Shane kept moving towards the steps and didn't say anything. Even from the back he looked like a man who was going as far into his head as possible. Historically people didn't make it back home if they went that far.

So he gave up. He promised to try Shane again later. It was stupid to hope that he might feel better with a little time, but he went ahead and latched on anyway. He patted the pocket with the cigarettes again and followed in complete silence. The rush hour was in full swing, it came just like that, so it took about twice as long just to get to the first stone step. He noticed a beautiful young girl shaking her head and crying underneath a pair of sunglasses that were much older than her.

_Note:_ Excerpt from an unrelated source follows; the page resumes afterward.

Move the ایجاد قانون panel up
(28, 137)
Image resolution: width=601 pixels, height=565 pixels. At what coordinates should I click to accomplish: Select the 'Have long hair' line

Two kids of no more than ten rushed forward, almost knocking him and others over. An old man struggled up ahead. The cold air outside was still just a possibility, and a hint of what covered every single corner of the streets above. It was early afternoon, and he had no idea what could be done with the rest of the day. Hopefully there was something on that movie channel. He didn't know what Shane was going to do, but Vince suspected he would try to get his friend involved. There was a bottle of vodka. More than enough left.

At first, Vince felt something very physical work its way past his shoulder. It was like a few million volts attached to a sword. He opened his mouth, but could only choke a little. The feeling went from that first terrible jolt of surprise, to a complete shutdown brought on by his allergies. In a couple of seconds it felt like jumping from a heart attack to a heart attack. His legs crumbled, but his hand clamped down of the railing.

His breathing came back all at once. It felt like decades since his last breath. His eyes couldn't focus, so it simply swirled around without a thought for control. He saw Shane almost at the top of the steps. He had managed to avoid noticing him. His figure was just one of an unremarkable army that consisted of many. Right next to him was a figure that walked so slowly that he should have been overwhelmed by the onslaught of everyone trying to move a little faster. Somehow he did just fine. Nothing tried to rush him along.

Vince gasped and reached out. If anyone even cared that he had fallen over, they had too much on their plate to worry about showing it. He looked up again and caught that figure just as he was getting into the open air. Something about him didn't fit with the color and rhythm of the rest of the world.

Something about this struck him as being familiar. He gasped for a regular breathing pattern and watched Shane, who crossed the last step and disappeared into the afternoon light. He felt nothing below his waist.